Same Friend, Different City


And bam there we were, back on the road. Next stop: Nashville, Tennessee. We skipped downtown Nashville to meet our good friend, Jessi Foster, at her apartment near centennial park. When we arrived, Nate and I serenaded at the third story window we assumed was hers. Sure enough the wild, groovy, spitfire-renegade know as Jessi Foster appeared from her lair. A nonchalant, "What's up dudes?" was all we received as initial greeting though we were soon all hugging after we grabbed our bags. It had been too long.

Nate and I had met Jessi in 2014 during our time in AmeriCorps NCCC, a national service program that provides service works to communities across the U.S. My first memory of Jessi was in the middle of our campus parking lot. She casually was tossing a Frisbee in roller skates. Immediately, I could tell she was a cool cat with her circular sunglasses, septum piercing and straw sun hat that put it all together. After kicking it a few times in Sac-town, Nate and I wouldn't see Jessi until the next New Years in Denver. The last time I had seen her, we had spent a week in Washington D.C. with the rest of our clan, playing sports, hiking in Shenandoah, and drinking too much beer in another New Year's debacle. And though our encounters had been few and far between, Jessi was undoubtedly a dear dear friend.

After leaving Sacramento in 2014, Jessi spent a summer in a San Diego hostel, leading rooftop balcony parties and naked beach festivals. One adventure led to another as Jessi decided to work for AmeriCorps a second year, this time as part of the elite fire management team in Denver, Colorado. Jessi is the first to tell you, she was never one for working out, but grew to appreciate her fitness as her body formed to match the strenuous regiment fighting forest fires brings. For about a year in 2015/2016, Jessi tested out the East Coast, living in D.C. As anyone will tell you, Jessi's gregarious personality led her to the musicians, artists, and intellects of the Void, who she still holds close. But as great as Washington was, a scent of wanderlust led her and our friend, Caroline, out to the Grand Tetons to spend the summer climbing, cliff jumping, and sucking the marrow out of life.

So what was Jessi doing in Nashville after all these wild escapades? Continuing to kill it. As we entered the apartment, I was enticed by the electric guitars, Salvador Dali prints, and AdventureTime murals that covered the walls. Future music videos played on the television in the background. The apartment was smooth and groovy. It matched the style of the occupants. We sat around eating our freshly made steak and veggie alfredo reminiscing and catching up. Jessi had begun community college the previous Fall and was continuing to thrive through Spring semester. She had continued to hone her climbing skills, working in the climbing section at Cumberland Transit, the premier outdoor gear store in Nashville. Despite being relatively new to the climbing scene, Jessi spoke about various gear with air expertise. She had learned a tremendous amount about climbing in a very short time. (In other news, come summer, Jessi would be travelling to at least a few music festivals to capture the experience via video.)

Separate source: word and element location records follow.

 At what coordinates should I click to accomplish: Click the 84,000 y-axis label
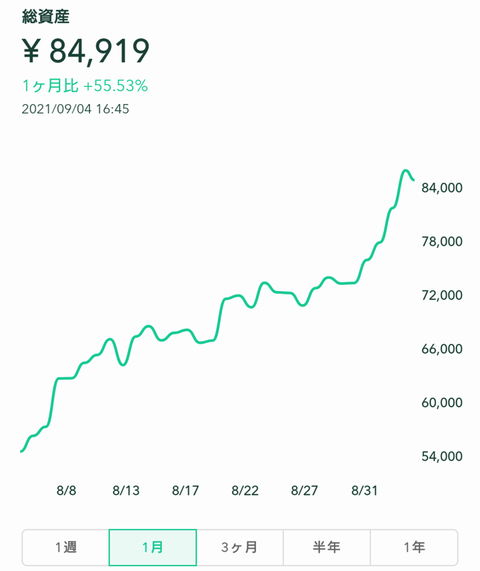(442, 188)
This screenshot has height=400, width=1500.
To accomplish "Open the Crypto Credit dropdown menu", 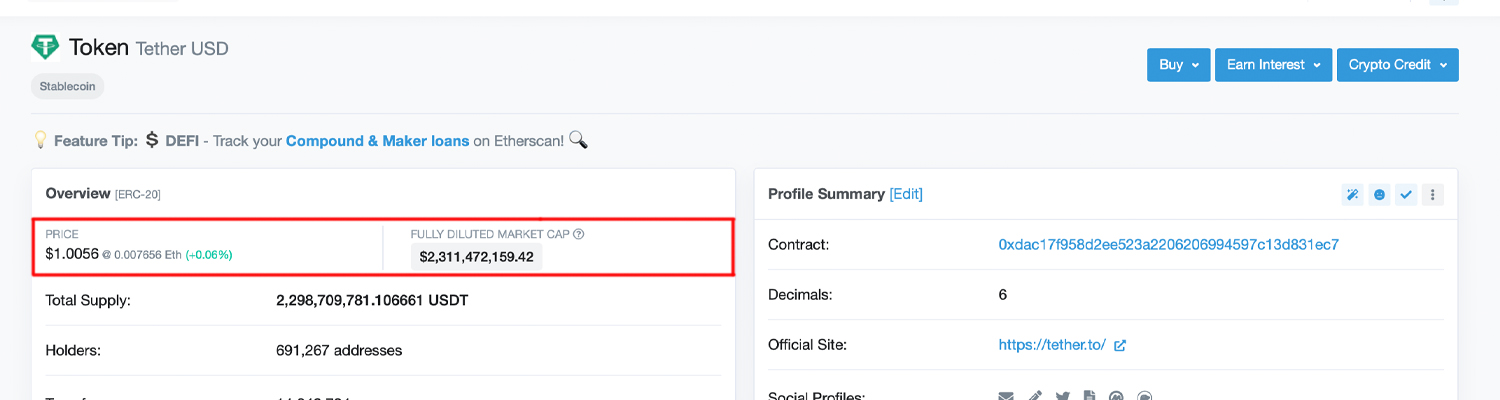I will point(1397,65).
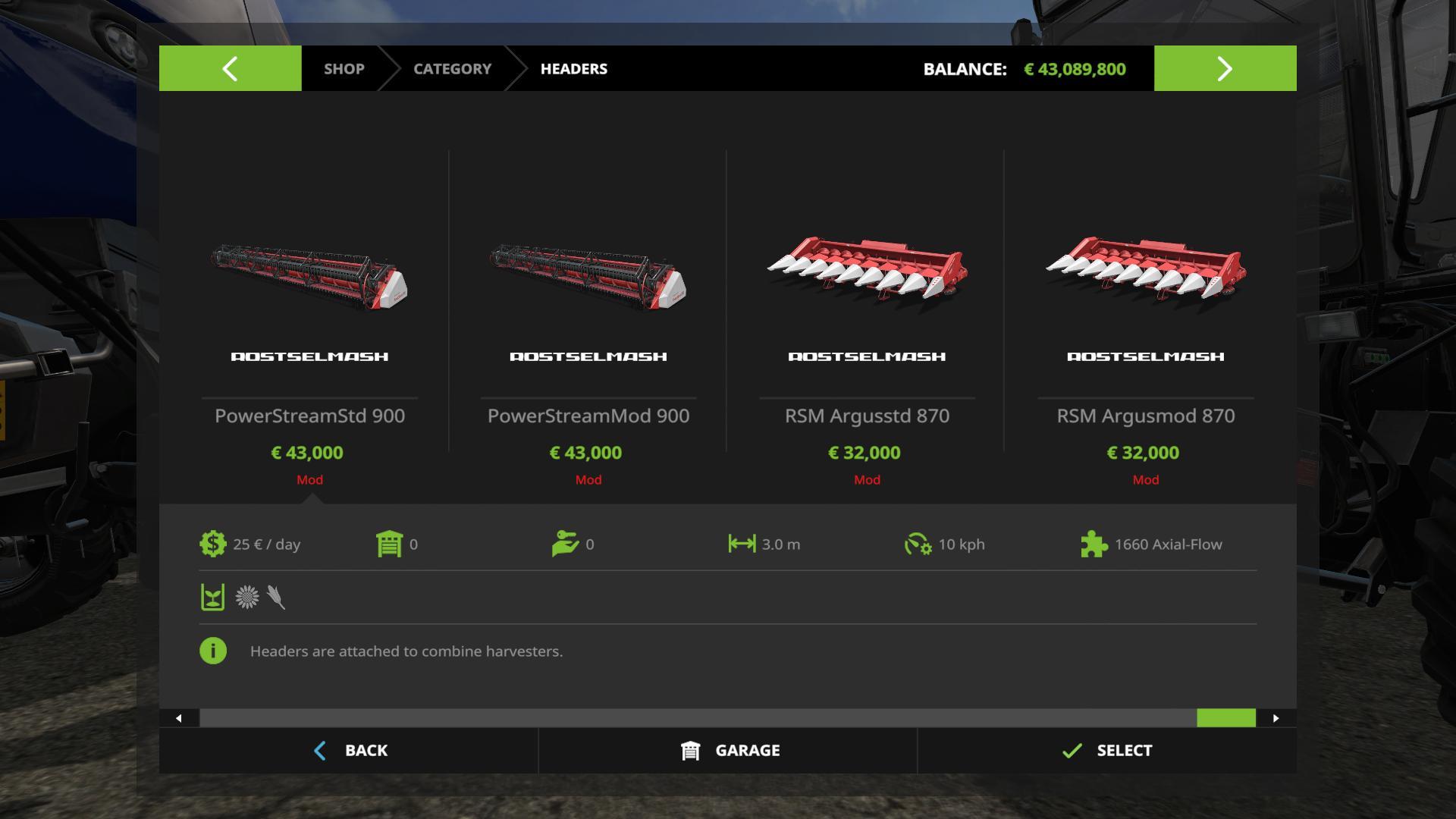The image size is (1456, 819).
Task: Select the PowerStreamMod 900 header thumbnail
Action: 588,275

After dinner, we meandered to Centennial Park to play volleyball with Jessi’s friend Ethan. He was a quiet fellow, covered in tats. Like myself, Ethan sported a man bun. We laughed and joked, wapping the ball back and forth over the net. Last time we played volleyball, I had definitely been better. Volleyball ended as the park lights shut off. Nate, Jessi and I parted ways from Ethan and wandered down to the Parthenon. The only logical thing to think was, “Who put this Parthenon replica here?”

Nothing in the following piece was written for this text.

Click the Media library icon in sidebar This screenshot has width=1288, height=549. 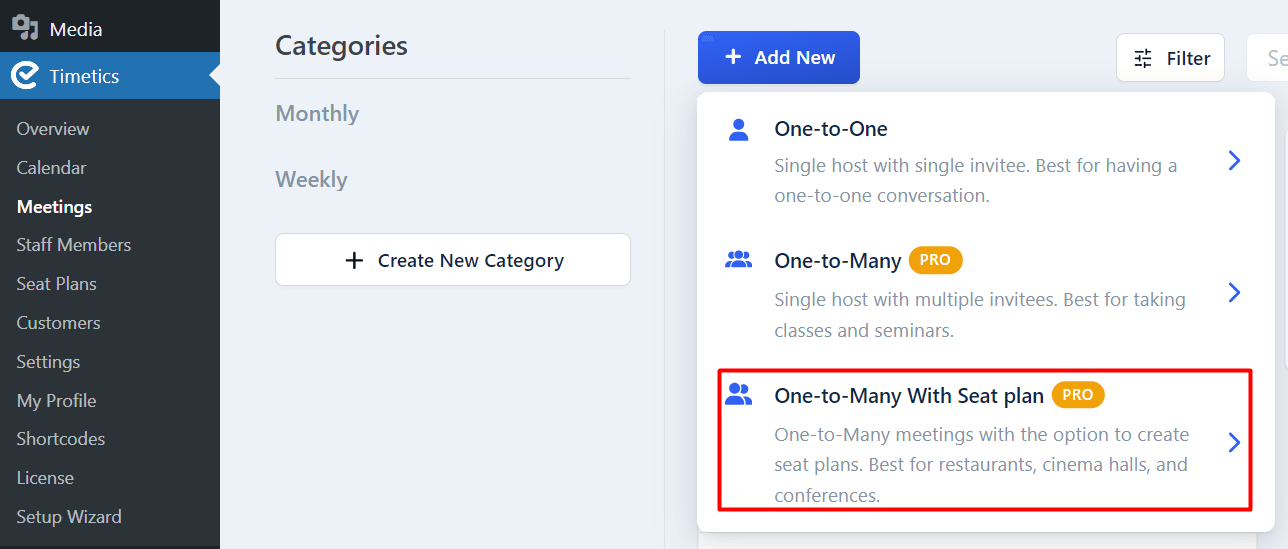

Nate practiced his parkour skills on the steps and railings on the way. By the time we made it back to Jessi’s it was nearly 3am. Time flies when you’re among friends.

The following morning, we awoke at 8:30am, still relatively groggy. Late nights and long drives were beginning to catch up to Nate and I. Jessi worked in an hour. Traveling quick and light, Nate and I were neatly packed in ten minutes. We walked Jessi to Three Brothers Coffee, the hip coffee spot connected directly to Cumberland Transit. Jessi grabbed a coffee and headed to work while Nate and I took a minute to catch up on the blog. (You can never be caught up on a blog.)

An interview with Ms. Foster summed up our work for the day. What an interesting perspective on life. You can listen to the interview on the interview page.

Nate and I left Jessi to work and grabbed all the necessary ingredients for a park lunch. With our little pocket camp stove, we met Jessi for burritos, under the shade of a tree. Avocados, beans, peppers, tomatoes, and good people came together for a final meal before the road. I juggled clementines and Nate played guitar while we had our final chats.

Jessi Foster had to head back to work.. We all hugged a final time and made tentative plans for who knows when. And then she walked off, cool hat, light shell, and wild hair all still intact. I felt a little twinge in my heart not knowing when our paths would cross again, though I know they will. Nate and I looked at each other, knowing that it was once again time to wander.

Goodbyes never get easier. We just get more used to them.